Histopathological changes in the pancreatic tissue of diabetic animal models are important to elucidate pancreatic mechanisms of novel antidiabetic agents. This study aimed to describe histopathological changes of haematoxylin and eosin (H&E) stained sections of the pancreatic tissues of high-fat diet (HFD) fed streptozotocin (STZ) induced Wistar rats. Wistar rats fed with HFD for four weeks were injected with STZ (30, 40, and 50 mg/kg, IP). Rats with fasting serum glucose concentration >11.1 mmol/L were considered as ‘diabetic’ and grouped (n=10 per group) as HFD+STZ (30 mg/kg), HFD+STZ (40 mg/kg) and HFD+STZ (50 mg/kg) rats. At the end of the study, pancreatic tissues were excised and stained with H&E. The pancreatic islets of healthy rats were normal in size and spherical with well-demarcated borders. HFD feeding resulted in hyperplasia of islets and irregular borders. The density of islets was reduced by 16.7% (p>0.05), 36.7% (p>0.05), and 50.0% (p=0.028) upon STZ 30, 40, and 50 mg/kg injections, respectively. Hypertrophy of islet cells was noted while some islet cells showed evidence of cell death. Furthermore, marked fatty change in the exocrine pancreas was observed in STZ-induced rats. The degree of observed changes increased in a dosedependent manner in which HFD+STZ (50 mg/kg) rats showed the most prominent reduction of pancreatic islets with prominent fatty change in the exocrine pancreas.

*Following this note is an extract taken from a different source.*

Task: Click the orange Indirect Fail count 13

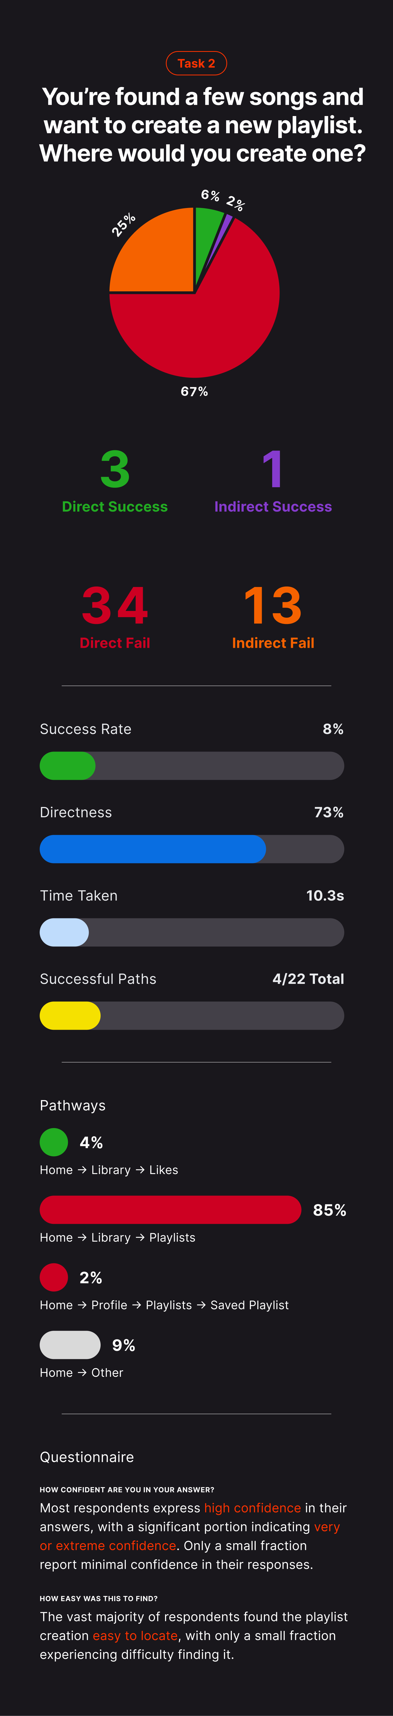Action: 272,606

In conclusion, STZ (30−50 mg/kg) produces partial destruction of the pancreatic islets in a dose-dependent manner in HFD-fed rats. Prominent alterations in the pancreatic tissue of the Wistar rats fed with HFD, followed by STZ (50 mg/kg) could be useful in elucidating pancreatic mechanisms of novel antidiabetic agents.